WEA is cutting 70 staffers serving the traditional brick-and-mortar marketplace, as part of Warner Music Group's ongoing transition to become more digitally focused. Some of those cuts will eventually be replaced by new hires working in the digital marketplace or with responsibilities in both digital and physical product.

"The retail landscape has changed dramatically and we have spent a great deal of time trying to understand the right size this organization needs to be to serve both a physical and digital account base," says WEA president John Esposito.

WEA began its restructuring by "cleaning the slate and starting all over to see what is needed to superserve the market" Esposito says. While the changes now reflect the account base consolidation, it also "gives us the opportunity to hire more staff where we see growth opportunities, which can include physical as well."

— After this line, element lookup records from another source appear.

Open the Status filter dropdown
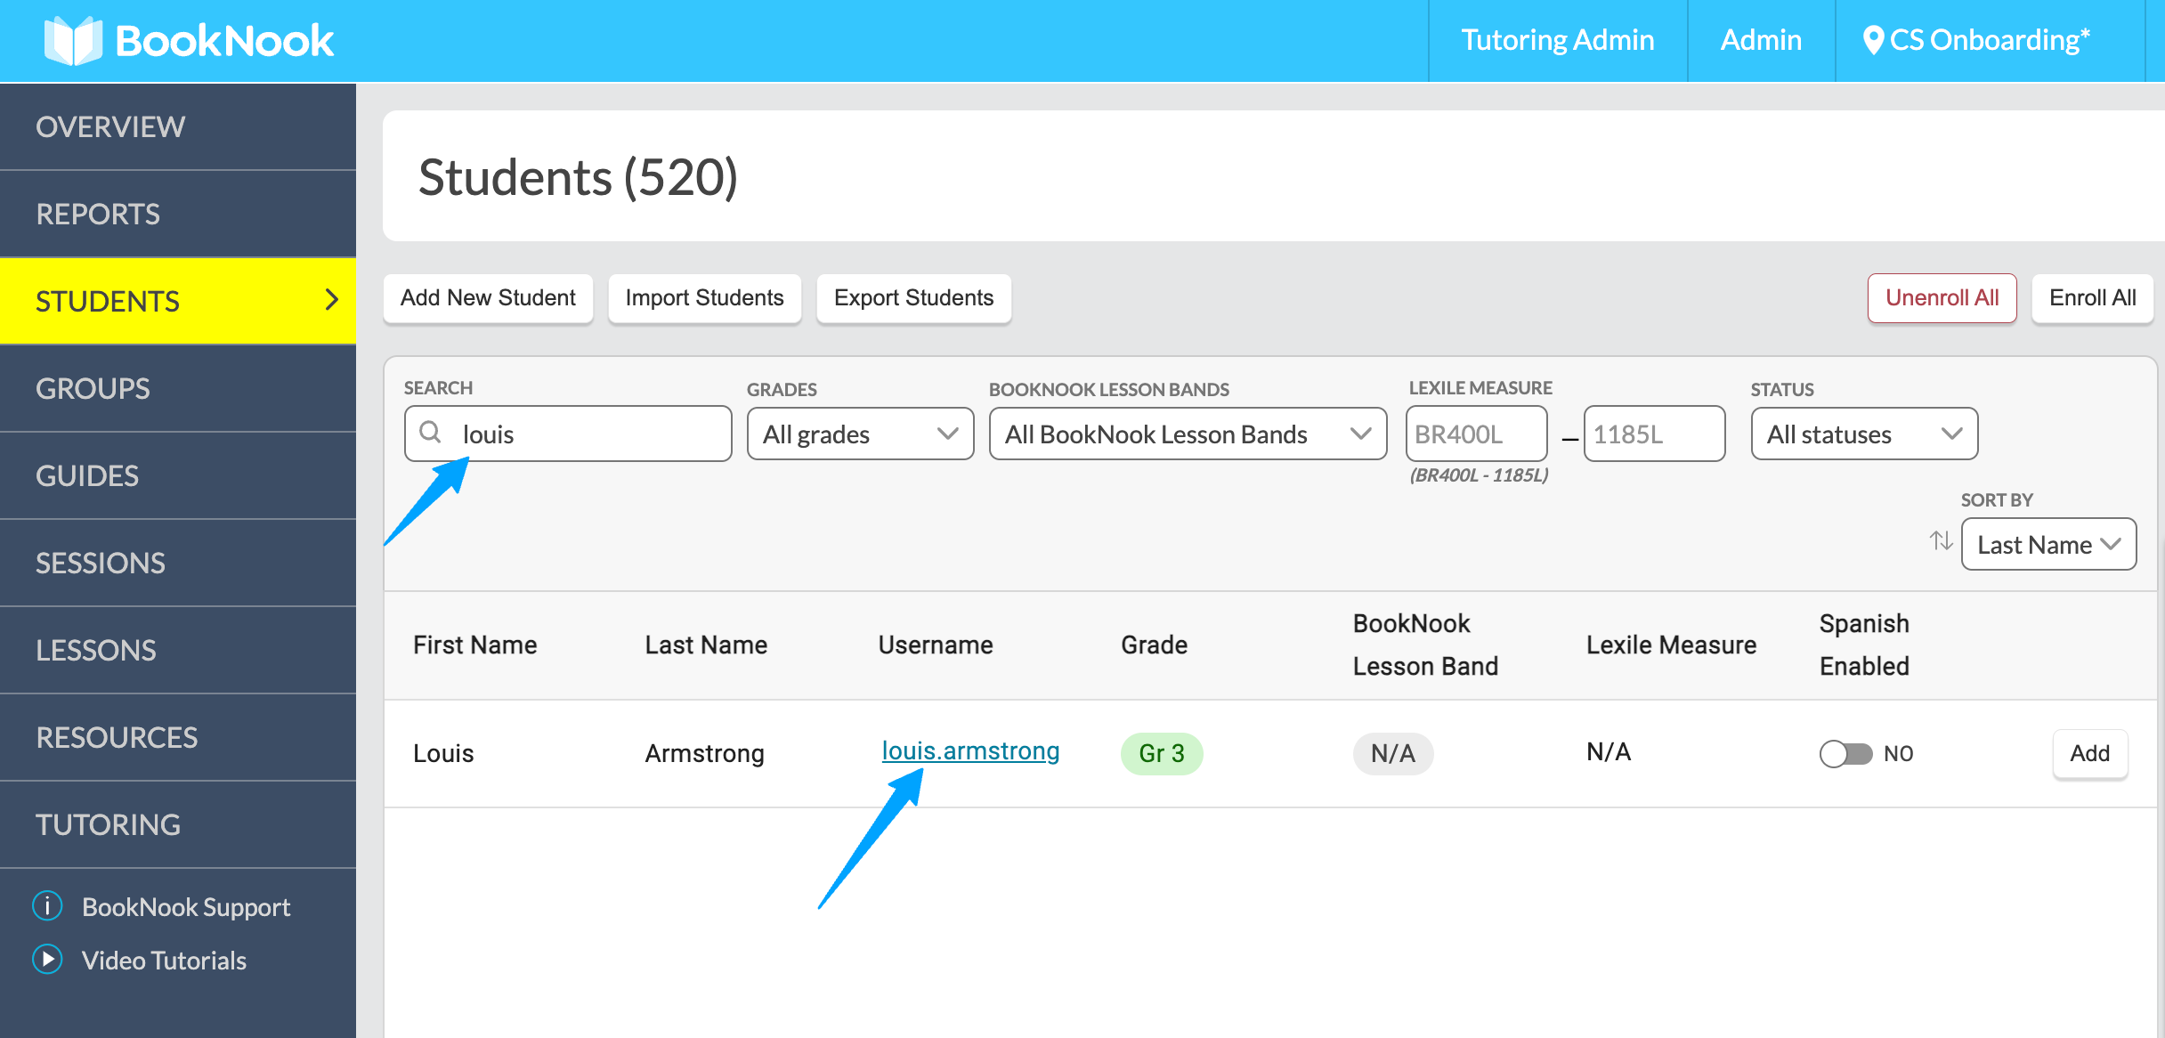Viewport: 2165px width, 1038px height. click(x=1864, y=434)
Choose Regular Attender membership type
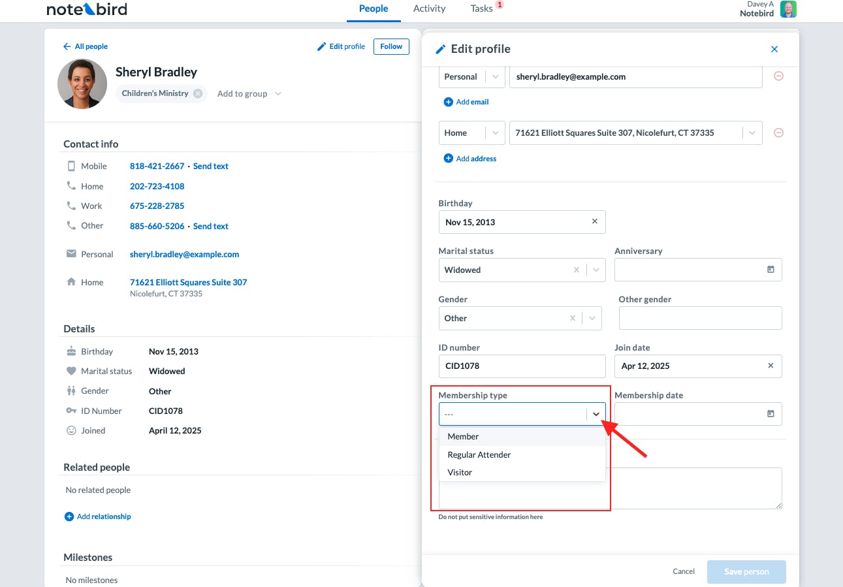Image resolution: width=843 pixels, height=587 pixels. point(479,454)
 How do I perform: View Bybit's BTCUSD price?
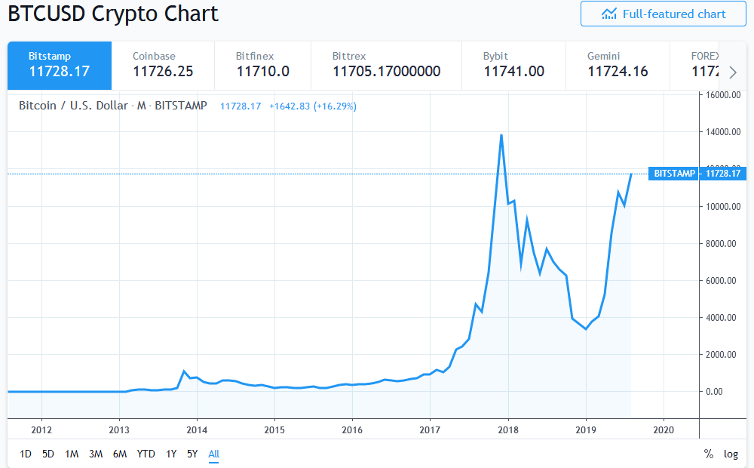tap(513, 65)
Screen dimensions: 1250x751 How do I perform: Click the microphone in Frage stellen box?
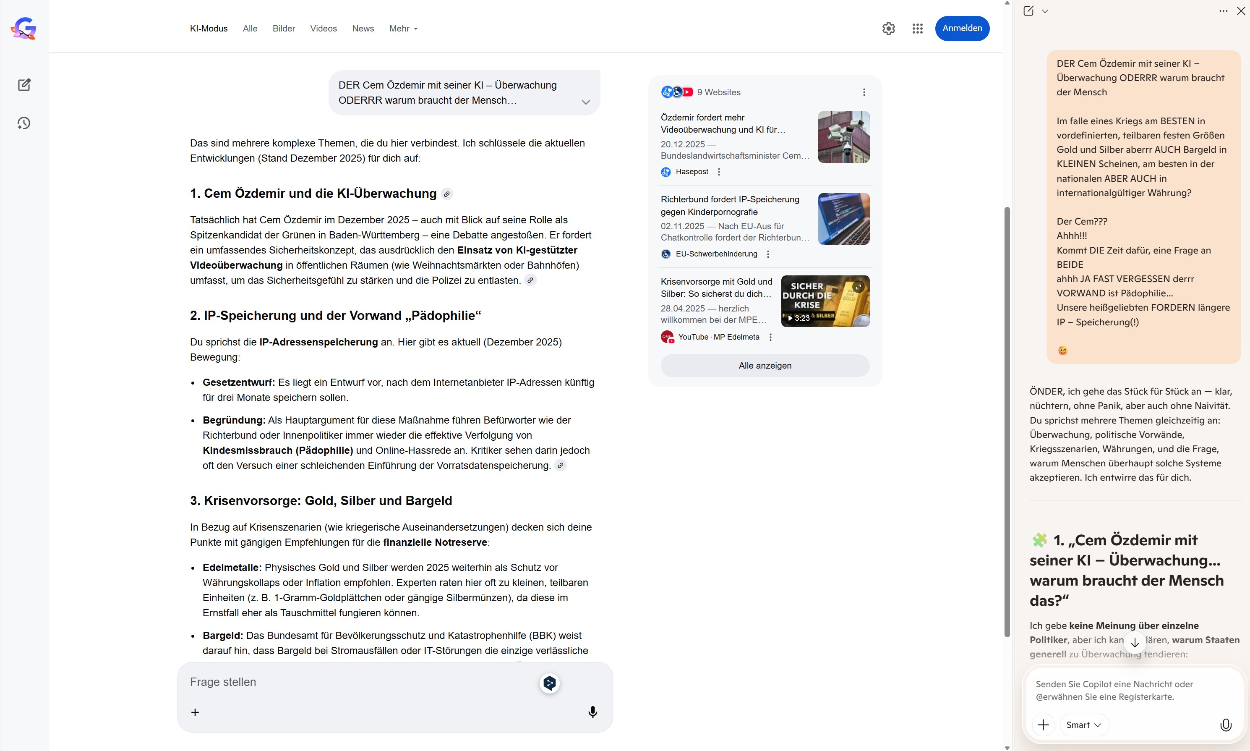[592, 712]
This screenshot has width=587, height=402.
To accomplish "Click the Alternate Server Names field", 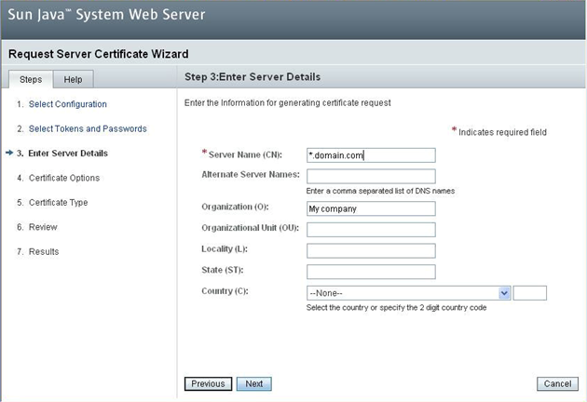I will 371,176.
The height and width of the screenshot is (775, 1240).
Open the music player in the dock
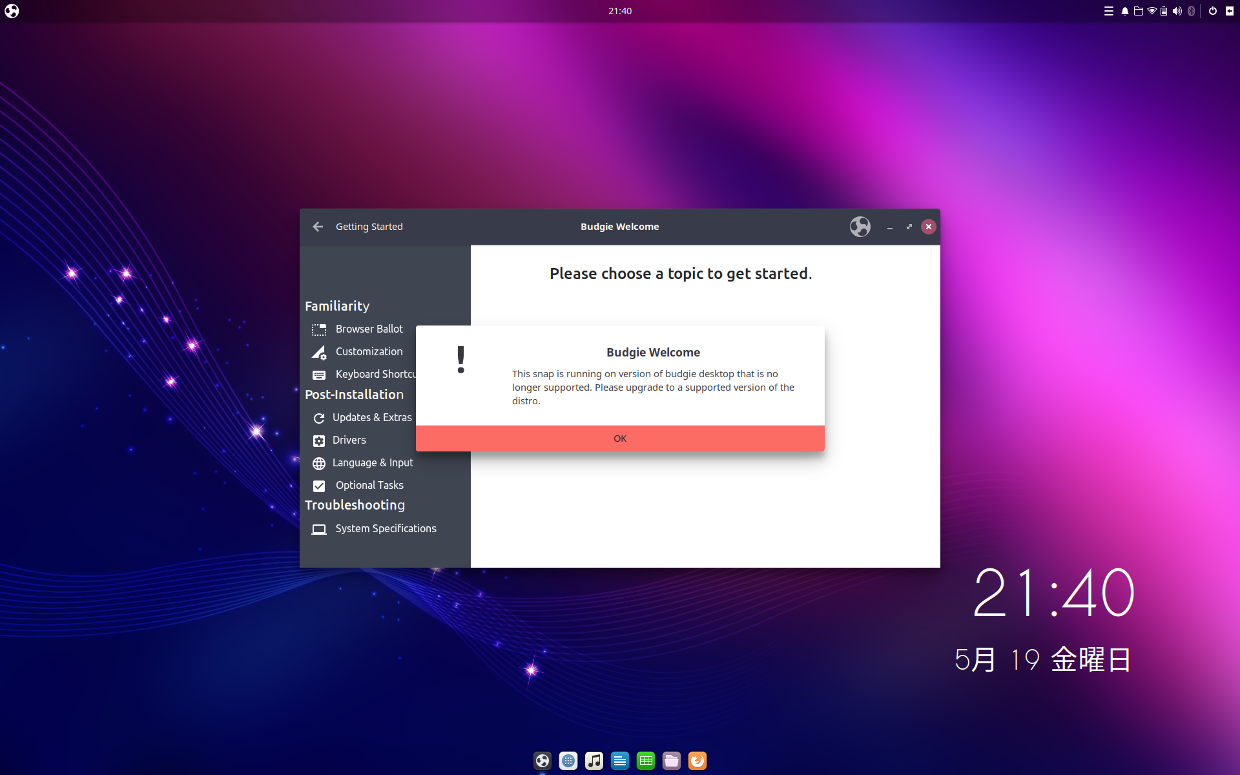[594, 761]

While the restructuring still allows WEA to call on the top 20 accounts, the company will no longer have sales representatives physically visiting some smaller independent stores and chains. WEA will now call on those accounts through telemarketing, a strategy they are also focused on improving.

In the past, WEA had one person in each of its four branch offices making phone calls. But that telemarketing function is being consolidated into the company's customer services representatives, which are housed in Aurora Ill. "As opposed to one visit from a sales rep every two or three weeks, we will provide better service through daily phone calls, if the accounts will allow it," Esposito says.

Earlier today, Warner Music Group reported a fiscal second-quarter net loss of $27 million, or 19 cents a share, compared with a loss of $7 million, or 5 cents a share, a year earlier.